**ÉNONCÉ ÉCRIT:**
Recopiez à l'identique, s'il vous plaît, la partie du jugement qui commence par les mots contenant « [1]               Il s’agit » et se termine par « répondre sera expiré. ».

**EXTRAIT:**
Dossier : IMM-6347-09

Référence : 2010 CF 735

[traduction certifiée, non révisée]

Vancouver (Colombie-Britannique), le 30 juin 2010

En présence de monsieur le juge Hughes

 

 

ENTRE :

LITA CHUA TABUNGAR

demanderesse

et

 

LE MINISTRE DE LA CITOYENNETÉ

ET DE L’IMMIGRATION

 

défendeur

 

 

MOTIFS DU JUGEMENT ET JUGEMENT

 

[1]               Il s’agit d’une demande de contrôle judiciaire de la décision défavorable rendue le 15 octobre 2009 par une agente d’immigration désignée à l’ambassade du Canada à Manille, aux Philippines, dans le dossier B052923662, par laquelle elle a rejeté la demande de résidence permanente au Canada présentée par la demanderesse.

 


[2]               Pour les motifs suivants, j’accueille la demande et je vais la renvoyer pour nouvel examen par un autre agent dès que la demanderesse aura répondu a une lettre d’équité qui lui sera envoyée ou dès que le délai accordé pour y répondre sera expiré.

**DONNÉES FOURNIES:**
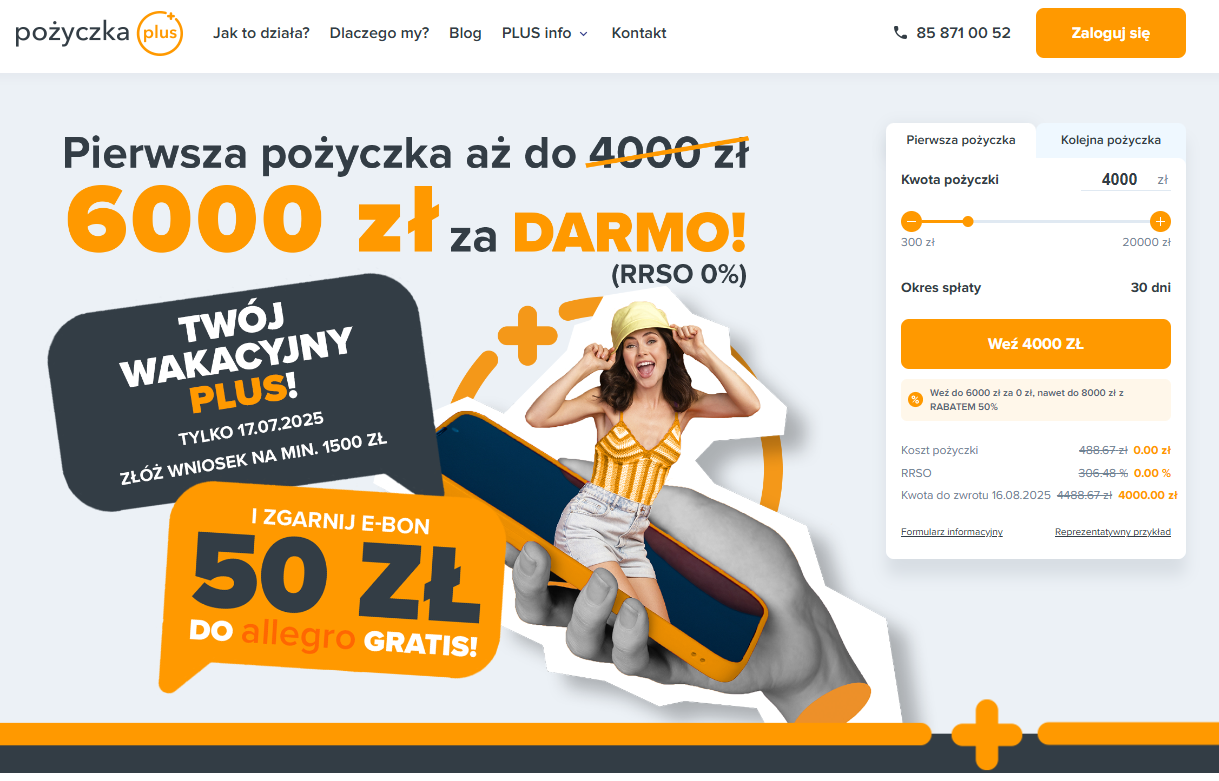Click the Zaloguj się button
Viewport: 1219px width, 781px height.
tap(1110, 33)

**RÉPONSE À L'ÉNONCÉ:**
[1]               Il s’agit d’une demande de contrôle judiciaire de la décision défavorable rendue le 15 octobre 2009 par une agente d’immigration désignée à l’ambassade du Canada à Manille, aux Philippines, dans le dossier B052923662, par laquelle elle a rejeté la demande de résidence permanente au Canada présentée par la demanderesse.

 


[2]               Pour les motifs suivants, j’accueille la demande et je vais la renvoyer pour nouvel examen par un autre agent dès que la demanderesse aura répondu a une lettre d’équité qui lui sera envoyée ou dès que le délai accordé pour y répondre sera expiré.